Medicine Bow looking west on the Lincoln Highway, approx. 1937.
A short distance west of the Medicine Bow River, the motorist came to Medicine Bow, a town, which because of
movies and a novel by Owen Wister has a fame disporportionate to its size and bearing little resemblance to the
Wild West view in one's imagination from reading the novel or watching the movies. Certainly, however, at one
time it matched Wister's description. The hotel in the photo is the Virginian named after the central character in Wisher's novel.
The Hotel was built by August Grimm (1868-1934), first mayor of Medicine Bow, and his
partner George Plummer and opened on September 30, 1911. Previously Gus Grimm had operated one of the
town's saloon. Harriet White Fisher related in her A Woman's World Tour in a Motor that inqiry was
made of Grimm on directions to Cheyenne. " We afterward found the name ' Gus Grimm' on many sheep trails
roads giving directions, but the hand always pointed toward Gus Grimm's place of business, telling the traveller
where he could get fine whiskey." The hotel featured
the first electric lights and sewer system in the town.

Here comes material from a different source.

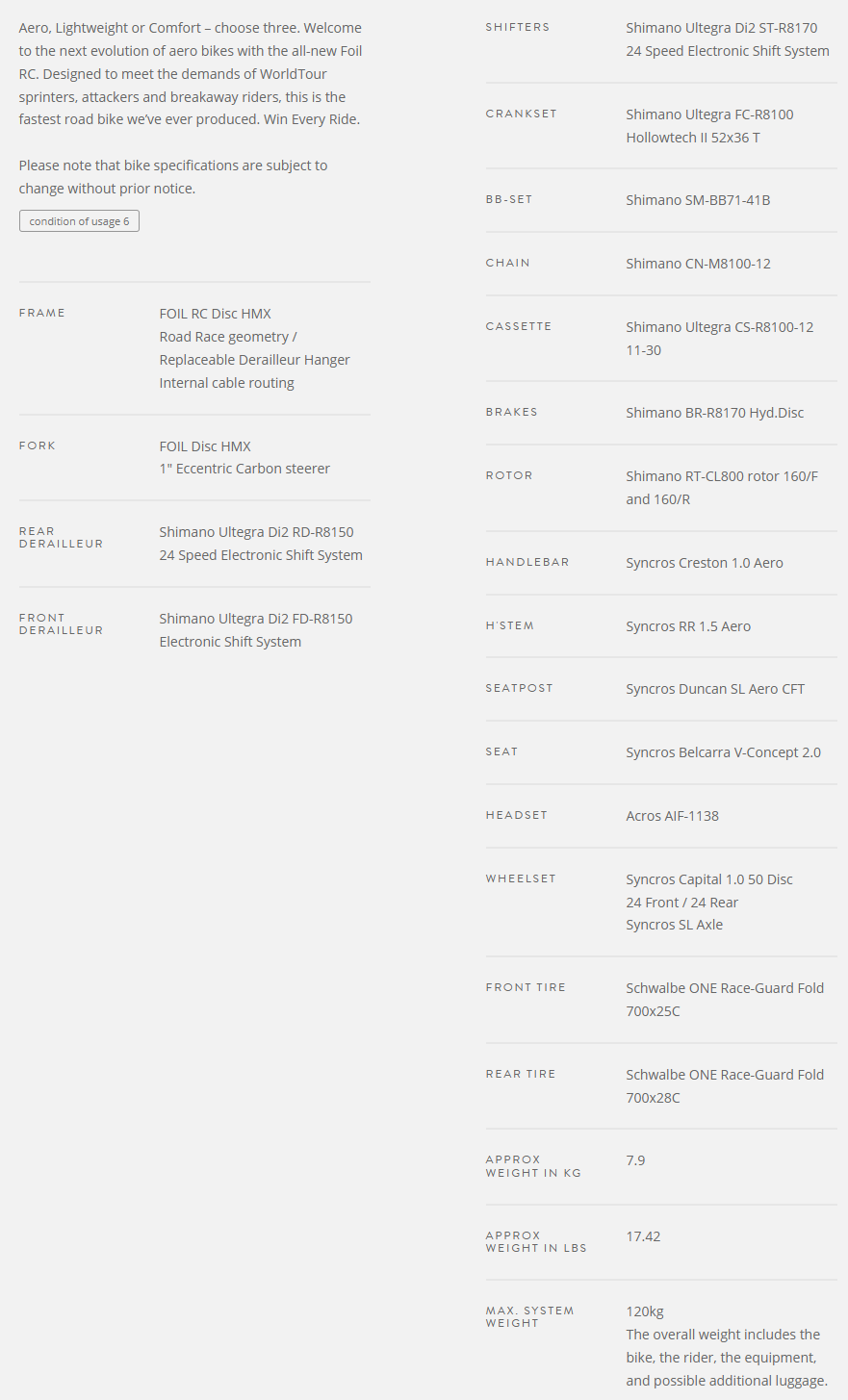Click "Shimano SM-BB71-41B" bottom bracket text
This screenshot has width=848, height=1400.
(x=698, y=200)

The Virginian Hotel nearing completion, 1911.
Medicine Bow looking north from the Medicine Bow-Elk Mounain Rd. toward the Lincoln Highway, 1920's.
In the center are the railway depot and the Virginian Hotel. To the left of where the road crosses the
railroad is the Mercantile.
. .
Left,August Grimm
Right, Owen Wister
The badge worn by Grimm hanging from his breast pocket appears to be an Elks Badge complete with an elk tooth. Grimm was a member of the
Benevolent and Protective Order of Elks. The Grimm and Wister are responsible for the fame of Medicine Bow and putting it on the map. In the Virginian, Wister made
Medicine Bow into the quintesential town of the Wild West, complete with cowboys, saloons, shootouts in the main street, and
school marms. But were it not for Gus Grimm, the town's first mayor, legislator, and builder of the Virginian
Hotel, the lincoln highway would have passed it by and the town would have faded like Bosler further to the east.

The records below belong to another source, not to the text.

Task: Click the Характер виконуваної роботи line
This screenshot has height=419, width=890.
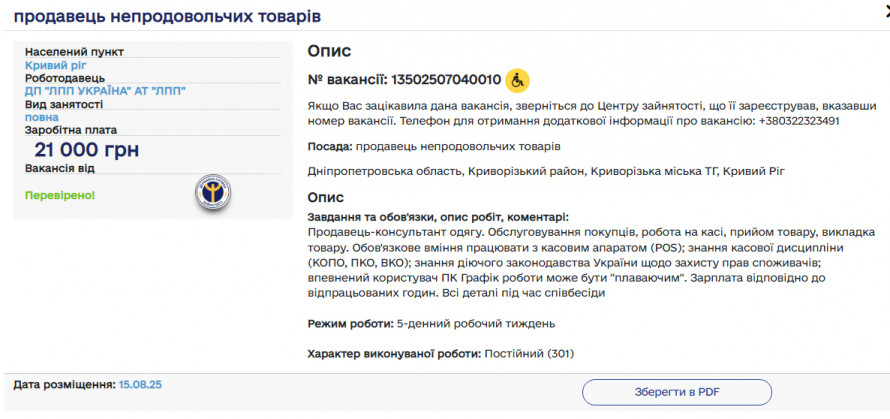Action: point(441,353)
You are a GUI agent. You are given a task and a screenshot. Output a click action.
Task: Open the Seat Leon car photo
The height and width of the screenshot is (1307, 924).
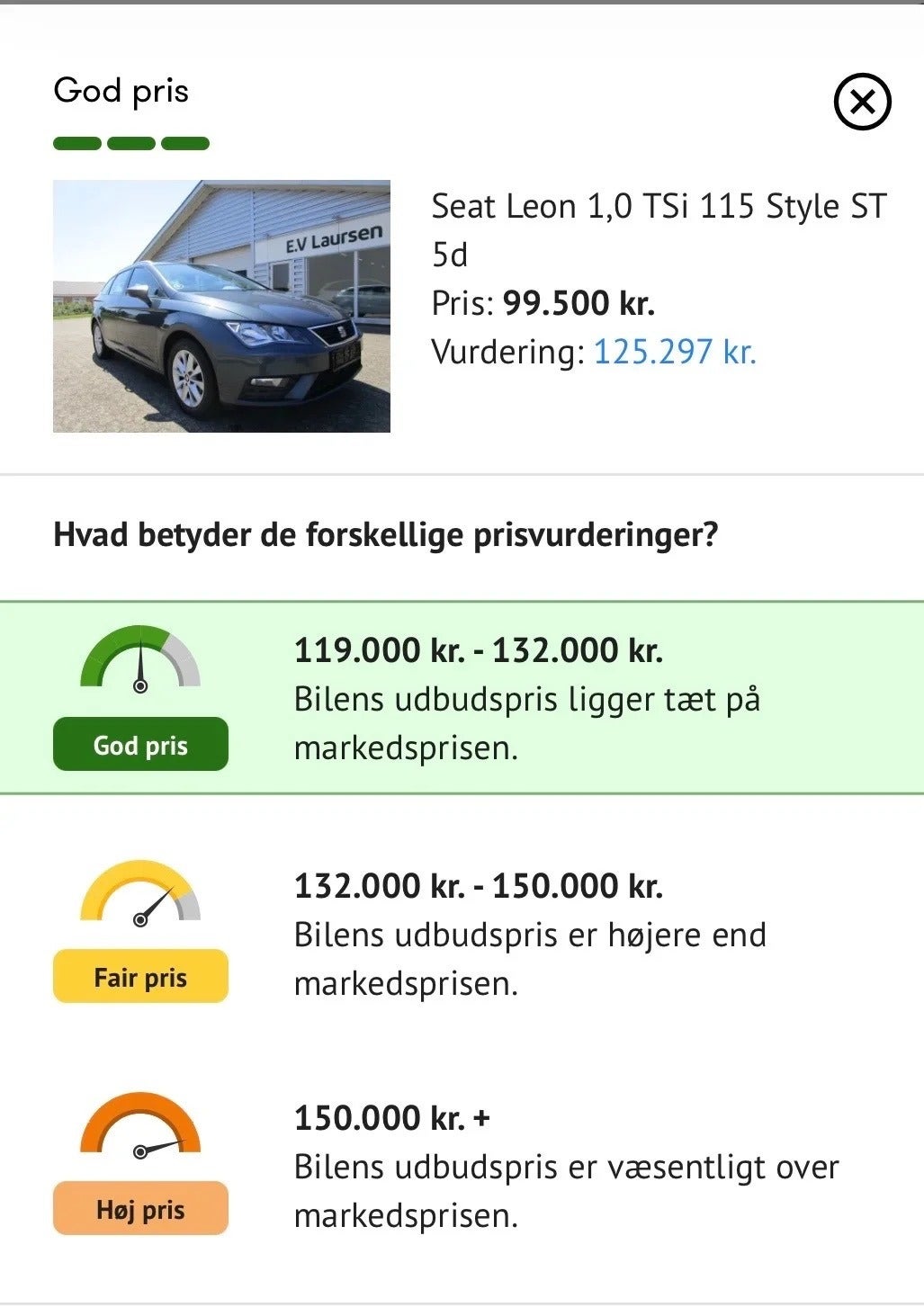(221, 306)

Welcoming Sign to Medicine Bow. Note the spelling of
"wonderfull."
As indicated in the photo to the left, Medicine Bow takes great pride
in being the fictional home of the Virginian in Owen Wister's classic novel of Wyoming. The line quoted on the sign
comes after Trampas, the villain, in a poker game casually called the Virginian a "son-of-a-bitch":
The Virginian's pistol came out, and his hand lay on the
table, holding it unaimed. And with a voice as gentle
as ever, the voice that sounded almost like a caress, but
drawling a very little more than usual, so that there was
almost a space between each word, he issued his orders to
the man Trampas:-
"When you call me that, smile!" And he
looked at Trampas across the table.
Yes, the voice was gentle. But in my ears it seemed as if
somewhere the bell of death was ringing.
Wister's novel is generally regarded as the model for all subsequent Western novels.
The novel has been made into two silent films as well as three "talkies, the most
recent a made-for-TV version. In the 1929 movie, starring Gary Cooper as the Virginian, Walter Huston as Trampas, and
Mary Brian as Molly Wood, the line was revised:
Trampas: "You long-legged-sonova -". The Virginian: "If you wanna call
me that, smile." Trampas: "With a gun in my belly, I always smile."
After the arrival of the railroad, Medicine Bow's primary
population was military. The 1870 census listed the population as 100, consisting of
65 military and 35 civilians, perhaps for good reason. On June 25, 1870, the
town was attacked by Indians, but fought off by Company 1 of the 2nd cavalry.
Ten years later, the total population was shown in the 1880 census as but 54, primarily
associated with the railroad. Even the cemetery is primarily associated with the
railroad, either workers or in some instances passengers. Medicine Bow, itself, was referred to by
C. E. Van Loane, writing in Outing Magazine, July 1910, as a "small town with a big league graveyard." The most famous
resident of the cemetary, lying in an unmarked grave, is William W. Piper, the
designer of the University of Oregon's Administration Building, Deady Hall. The
building, the last ever designed by Piper, is a baroque, Second Empire style, mansarded brick pile
with multiple dormers, almost as ugly as the old New York State Capital Building. Piper
ended his life shortly after the completion of Deady Hall by taking a dive, head first,
off a Union Pacific train passing through Medicine Bow. Piper also designed Portland's
New Market Theatre.
Wister Monument, Medicine Bow
Early motorists on the Lincoln Highway did not
see the monument. It was not constructed until 1939. The monument was built of petrified wood from about
40 miles to the north. To the left of the monument is the small cabin in which Wister stayed when he was in
Jackson Hole. To the right of the monument is a Lincoln Highway marker.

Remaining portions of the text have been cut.